■ **WHAT THIS TASK INVOLVES**: Within these entries, which lines include the string "agent"? Copy each one.
────
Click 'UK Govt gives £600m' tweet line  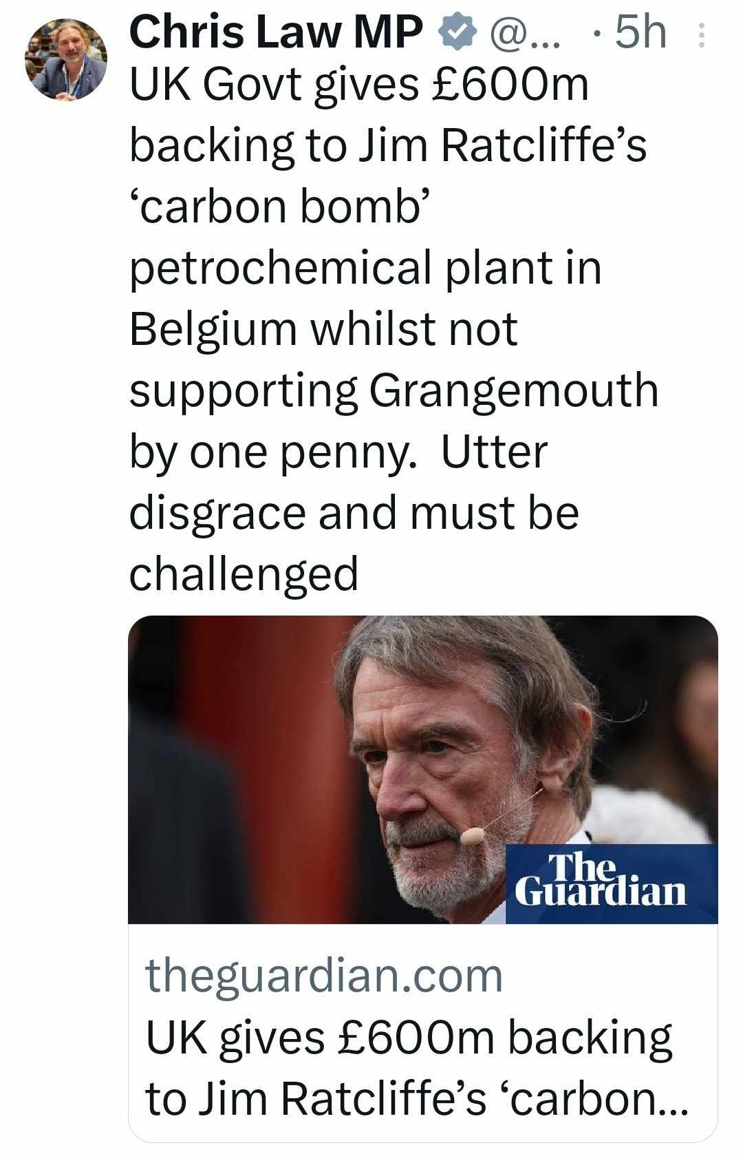(x=359, y=85)
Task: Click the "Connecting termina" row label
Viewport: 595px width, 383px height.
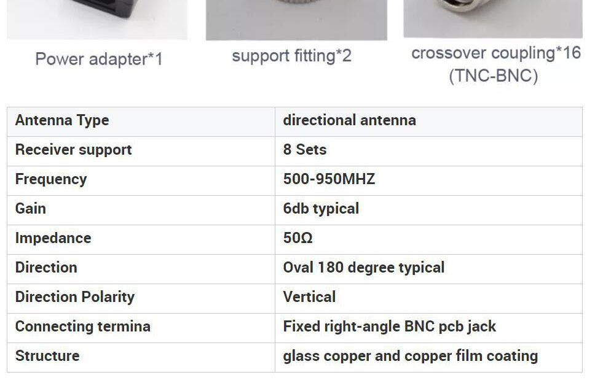Action: tap(82, 327)
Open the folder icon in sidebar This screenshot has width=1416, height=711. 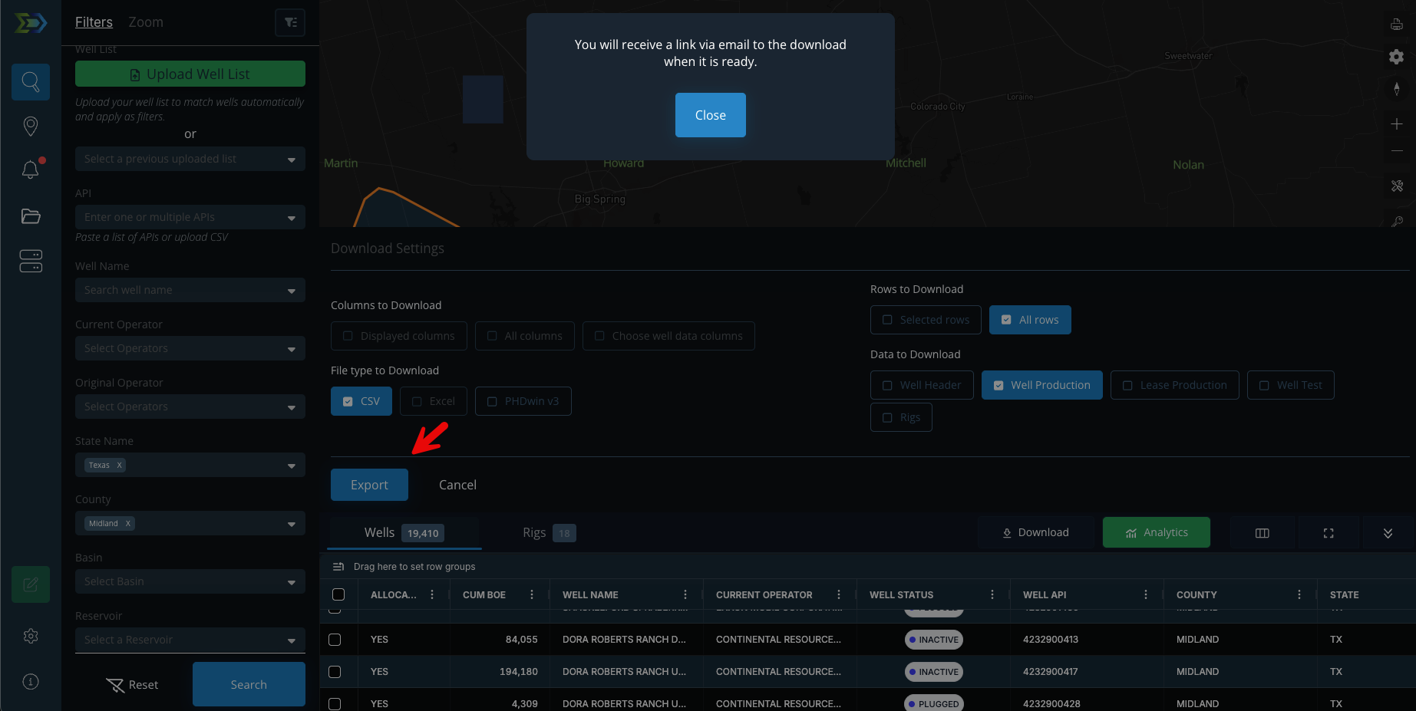pos(31,216)
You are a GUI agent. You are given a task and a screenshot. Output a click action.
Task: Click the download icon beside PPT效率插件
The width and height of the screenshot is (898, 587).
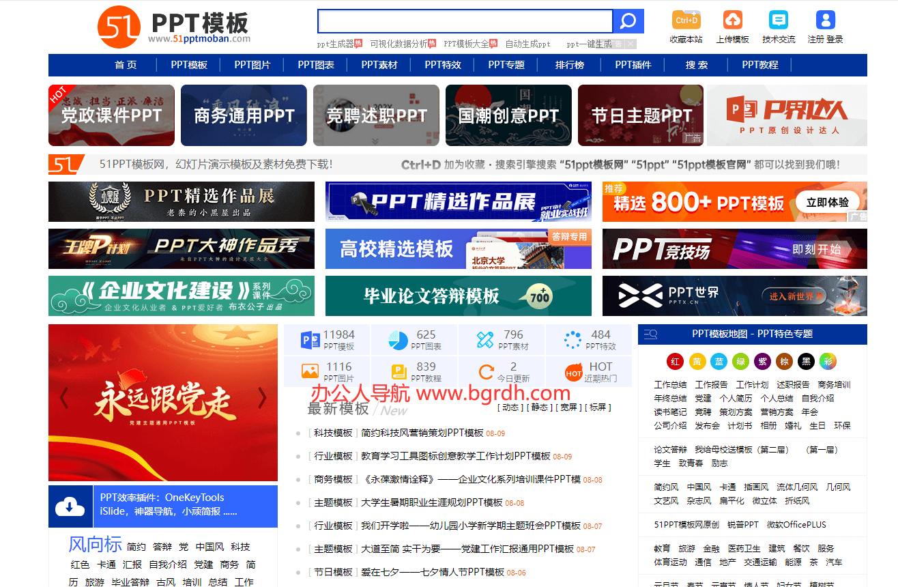tap(70, 506)
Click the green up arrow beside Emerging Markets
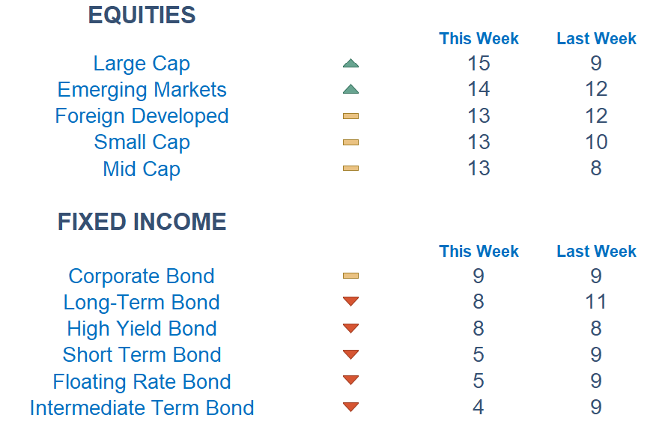 point(350,89)
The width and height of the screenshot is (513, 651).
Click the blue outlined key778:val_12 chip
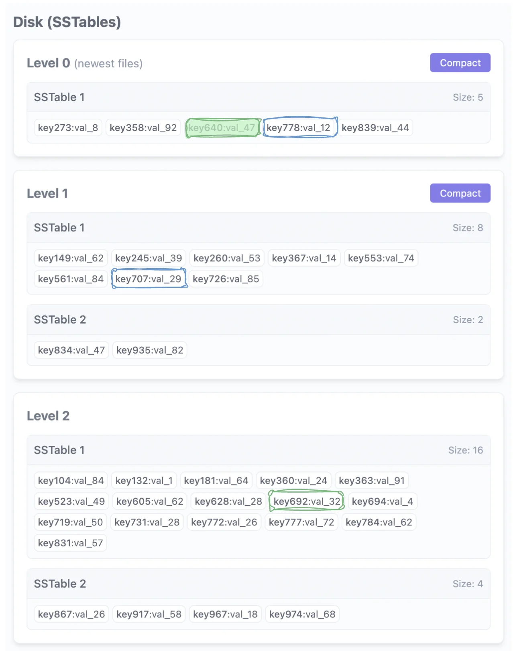[299, 128]
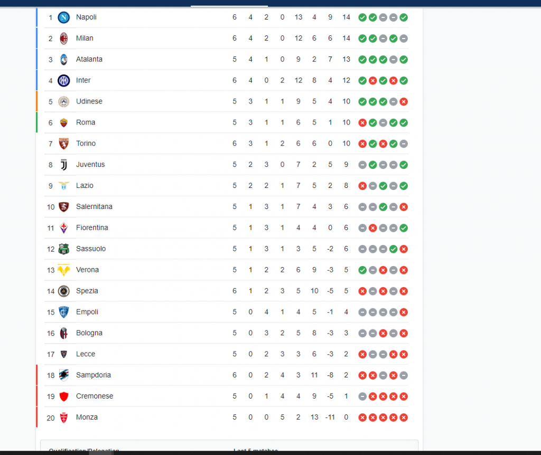The width and height of the screenshot is (541, 455).
Task: Click Sassuolo's green win result icon
Action: coord(393,249)
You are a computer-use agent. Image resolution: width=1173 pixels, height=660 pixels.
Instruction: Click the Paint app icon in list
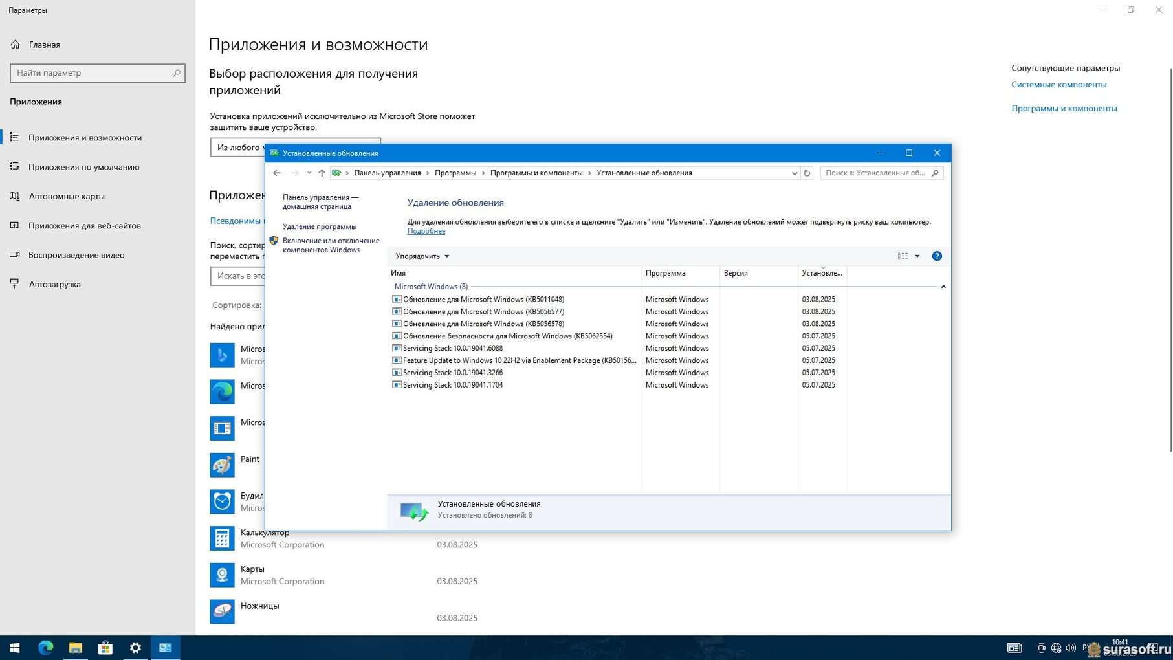point(222,465)
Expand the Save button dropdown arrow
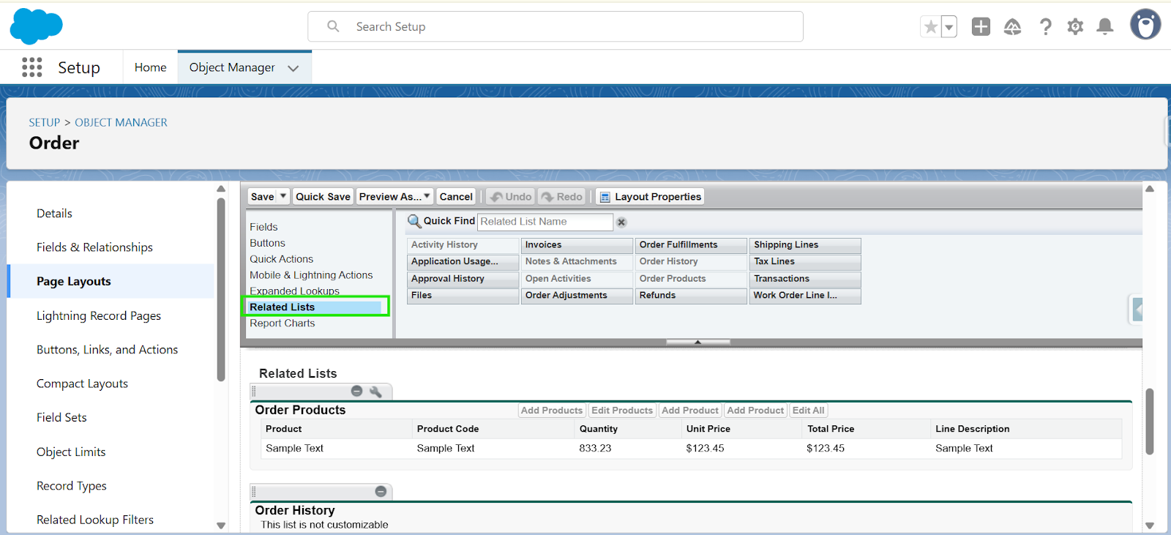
────
■ **RESPONSE BOX**:
You are a GUI agent. You are given a task and a screenshot. Output a click action.
You are a computer-use agent. Image resolution: width=1173 pixels, height=660 pixels.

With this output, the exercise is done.